▸ **Problem**: Entries in the following listing are to be copied exactly as they stand.

▸ **Data supplied**:

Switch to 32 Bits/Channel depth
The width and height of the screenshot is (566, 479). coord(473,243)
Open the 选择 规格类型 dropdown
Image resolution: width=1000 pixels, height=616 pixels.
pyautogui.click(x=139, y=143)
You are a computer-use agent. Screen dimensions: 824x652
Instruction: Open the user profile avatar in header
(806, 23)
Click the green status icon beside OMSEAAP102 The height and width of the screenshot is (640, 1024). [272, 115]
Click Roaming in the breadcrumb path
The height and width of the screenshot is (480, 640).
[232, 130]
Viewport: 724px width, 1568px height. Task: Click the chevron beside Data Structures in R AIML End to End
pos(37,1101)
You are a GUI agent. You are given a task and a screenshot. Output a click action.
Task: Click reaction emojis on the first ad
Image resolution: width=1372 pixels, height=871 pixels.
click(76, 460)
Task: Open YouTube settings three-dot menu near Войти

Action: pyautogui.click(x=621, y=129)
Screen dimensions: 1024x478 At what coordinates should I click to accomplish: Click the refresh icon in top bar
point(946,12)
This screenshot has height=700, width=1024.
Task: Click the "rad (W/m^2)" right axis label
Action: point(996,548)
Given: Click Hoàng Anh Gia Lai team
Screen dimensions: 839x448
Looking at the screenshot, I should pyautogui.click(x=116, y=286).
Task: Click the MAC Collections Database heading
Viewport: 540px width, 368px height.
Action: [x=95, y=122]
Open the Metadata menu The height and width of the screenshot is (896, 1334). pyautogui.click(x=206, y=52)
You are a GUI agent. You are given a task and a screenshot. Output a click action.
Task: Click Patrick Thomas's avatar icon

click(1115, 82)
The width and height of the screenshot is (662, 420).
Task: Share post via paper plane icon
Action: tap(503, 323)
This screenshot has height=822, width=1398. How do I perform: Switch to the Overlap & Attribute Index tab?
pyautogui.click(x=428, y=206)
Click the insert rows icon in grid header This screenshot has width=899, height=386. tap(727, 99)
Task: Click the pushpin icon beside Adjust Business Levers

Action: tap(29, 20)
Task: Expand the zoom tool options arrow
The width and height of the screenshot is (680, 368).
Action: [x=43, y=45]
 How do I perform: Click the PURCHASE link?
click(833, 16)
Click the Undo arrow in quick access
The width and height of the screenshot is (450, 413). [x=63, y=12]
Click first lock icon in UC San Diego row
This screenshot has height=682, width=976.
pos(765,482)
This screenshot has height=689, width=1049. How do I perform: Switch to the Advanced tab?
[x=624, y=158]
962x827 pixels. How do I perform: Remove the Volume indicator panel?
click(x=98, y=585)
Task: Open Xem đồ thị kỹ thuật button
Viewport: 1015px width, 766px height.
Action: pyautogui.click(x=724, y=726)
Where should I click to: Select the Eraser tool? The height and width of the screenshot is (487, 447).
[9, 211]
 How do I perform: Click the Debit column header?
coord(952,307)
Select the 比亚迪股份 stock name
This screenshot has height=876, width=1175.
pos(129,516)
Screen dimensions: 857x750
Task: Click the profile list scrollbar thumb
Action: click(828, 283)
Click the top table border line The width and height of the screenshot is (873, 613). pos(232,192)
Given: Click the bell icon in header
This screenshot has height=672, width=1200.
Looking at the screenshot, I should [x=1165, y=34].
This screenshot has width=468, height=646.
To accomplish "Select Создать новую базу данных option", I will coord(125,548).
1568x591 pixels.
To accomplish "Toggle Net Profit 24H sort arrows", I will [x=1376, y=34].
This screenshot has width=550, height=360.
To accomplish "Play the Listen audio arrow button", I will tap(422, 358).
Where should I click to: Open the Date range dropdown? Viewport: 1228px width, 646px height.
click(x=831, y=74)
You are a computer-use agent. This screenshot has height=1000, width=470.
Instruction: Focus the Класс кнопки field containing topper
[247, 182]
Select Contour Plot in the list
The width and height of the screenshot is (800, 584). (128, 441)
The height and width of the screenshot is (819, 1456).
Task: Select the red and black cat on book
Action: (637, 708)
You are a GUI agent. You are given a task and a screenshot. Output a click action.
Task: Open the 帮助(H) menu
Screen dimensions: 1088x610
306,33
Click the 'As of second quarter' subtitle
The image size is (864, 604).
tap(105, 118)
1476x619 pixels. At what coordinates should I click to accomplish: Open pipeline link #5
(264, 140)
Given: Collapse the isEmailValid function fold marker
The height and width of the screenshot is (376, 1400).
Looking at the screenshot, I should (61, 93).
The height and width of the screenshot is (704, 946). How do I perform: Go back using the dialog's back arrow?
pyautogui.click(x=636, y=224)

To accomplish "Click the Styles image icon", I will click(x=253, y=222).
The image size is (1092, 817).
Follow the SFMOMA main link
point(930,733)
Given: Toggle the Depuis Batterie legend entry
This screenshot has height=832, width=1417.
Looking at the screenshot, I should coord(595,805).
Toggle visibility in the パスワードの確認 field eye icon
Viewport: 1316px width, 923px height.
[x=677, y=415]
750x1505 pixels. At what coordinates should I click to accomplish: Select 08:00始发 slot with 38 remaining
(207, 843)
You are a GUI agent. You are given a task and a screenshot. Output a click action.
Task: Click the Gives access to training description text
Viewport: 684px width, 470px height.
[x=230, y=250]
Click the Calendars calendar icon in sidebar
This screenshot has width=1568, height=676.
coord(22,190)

▸ **Exercise output**:
Switch to 32 Bits/Channel depth
The width and height of the screenshot is (566, 479). coord(473,243)
Open the 选择 规格类型 dropdown
Image resolution: width=1000 pixels, height=616 pixels.
pyautogui.click(x=139, y=143)
You are a computer-use agent. Screen dimensions: 824x652
Instruction: Open the user profile avatar in header
(806, 23)
Click the green status icon beside OMSEAAP102 The height and width of the screenshot is (640, 1024). [272, 115]
Click Roaming in the breadcrumb path
The height and width of the screenshot is (480, 640).
[232, 130]
Viewport: 724px width, 1568px height. Task: Click the chevron beside Data Structures in R AIML End to End
pos(37,1101)
You are a GUI agent. You are given a task and a screenshot. Output a click action.
Task: Click reaction emojis on the first ad
Image resolution: width=1372 pixels, height=871 pixels.
click(76, 460)
Task: Open YouTube settings three-dot menu near Войти

Action: pyautogui.click(x=621, y=129)
Screen dimensions: 1024x478 At what coordinates should I click to accomplish: Click the refresh icon in top bar
point(946,12)
This screenshot has height=700, width=1024.
Task: Click the "rad (W/m^2)" right axis label
Action: point(996,548)
Given: Click Hoàng Anh Gia Lai team
Screen dimensions: 839x448
Looking at the screenshot, I should pyautogui.click(x=116, y=286).
Task: Click the MAC Collections Database heading
Viewport: 540px width, 368px height.
Action: [x=95, y=122]
Open the Metadata menu The height and width of the screenshot is (896, 1334). pyautogui.click(x=206, y=52)
You are a GUI agent. You are given a task and a screenshot. Output a click action.
Task: Click Patrick Thomas's avatar icon

click(1115, 82)
The width and height of the screenshot is (662, 420).
Task: Share post via paper plane icon
Action: tap(503, 323)
This screenshot has height=822, width=1398. How do I perform: Switch to the Overlap & Attribute Index tab?
pyautogui.click(x=428, y=206)
Click the insert rows icon in grid header This screenshot has width=899, height=386. tap(727, 99)
Task: Click the pushpin icon beside Adjust Business Levers

Action: tap(29, 20)
Task: Expand the zoom tool options arrow
The width and height of the screenshot is (680, 368).
Action: [x=43, y=45]
 How do I perform: Click the PURCHASE link?
click(833, 16)
Click the Undo arrow in quick access
The width and height of the screenshot is (450, 413). [x=63, y=12]
Click first lock icon in UC San Diego row
This screenshot has height=682, width=976.
pos(765,482)
This screenshot has height=689, width=1049. How do I perform: Switch to the Advanced tab?
[x=624, y=158]
962x827 pixels. How do I perform: Remove the Volume indicator panel?
click(x=98, y=585)
Task: Open Xem đồ thị kỹ thuật button
Viewport: 1015px width, 766px height.
Action: pyautogui.click(x=724, y=726)
Where should I click to: Select the Eraser tool? The height and width of the screenshot is (487, 447).
[9, 211]
 How do I perform: Click the Debit column header?
coord(952,307)
Select the 比亚迪股份 stock name
This screenshot has height=876, width=1175.
pos(129,516)
Screen dimensions: 857x750
Task: Click the profile list scrollbar thumb
Action: click(828, 283)
Click the top table border line The width and height of the screenshot is (873, 613). pos(232,192)
Given: Click the bell icon in header
This screenshot has height=672, width=1200.
Looking at the screenshot, I should [x=1165, y=34].
This screenshot has width=468, height=646.
To accomplish "Select Создать новую базу данных option", I will coord(125,548).
1568x591 pixels.
To accomplish "Toggle Net Profit 24H sort arrows", I will [x=1376, y=34].
This screenshot has width=550, height=360.
To accomplish "Play the Listen audio arrow button", I will tap(422, 358).
Where should I click to: Open the Date range dropdown? Viewport: 1228px width, 646px height.
click(x=831, y=74)
You are a computer-use agent. This screenshot has height=1000, width=470.
Instruction: Focus the Класс кнопки field containing topper
[247, 182]
Select Contour Plot in the list
The width and height of the screenshot is (800, 584). (128, 441)
The height and width of the screenshot is (819, 1456).
Task: Select the red and black cat on book
Action: (637, 708)
You are a GUI agent. You are given a task and a screenshot. Output a click action.
Task: Open the 帮助(H) menu
Screen dimensions: 1088x610
306,33
Click the 'As of second quarter' subtitle
The image size is (864, 604).
tap(105, 118)
1476x619 pixels. At what coordinates should I click to accomplish: Open pipeline link #5
(264, 140)
Given: Collapse the isEmailValid function fold marker
The height and width of the screenshot is (376, 1400).
Looking at the screenshot, I should (61, 93).
The height and width of the screenshot is (704, 946). How do I perform: Go back using the dialog's back arrow?
pyautogui.click(x=636, y=224)

To accomplish "Click the Styles image icon", I will click(x=253, y=222).
The image size is (1092, 817).
Follow the SFMOMA main link
point(930,733)
Given: Toggle the Depuis Batterie legend entry
This screenshot has height=832, width=1417.
Looking at the screenshot, I should coord(595,805).
Toggle visibility in the パスワードの確認 field eye icon
Viewport: 1316px width, 923px height.
[x=677, y=415]
750x1505 pixels. At what coordinates should I click to accomplish: Select 08:00始发 slot with 38 remaining
(207, 843)
You are a GUI agent. You are given a task and a screenshot. Output a click action.
Task: Click the Gives access to training description text
Viewport: 684px width, 470px height.
[x=230, y=250]
Click the Calendars calendar icon in sidebar
This screenshot has width=1568, height=676.
coord(22,190)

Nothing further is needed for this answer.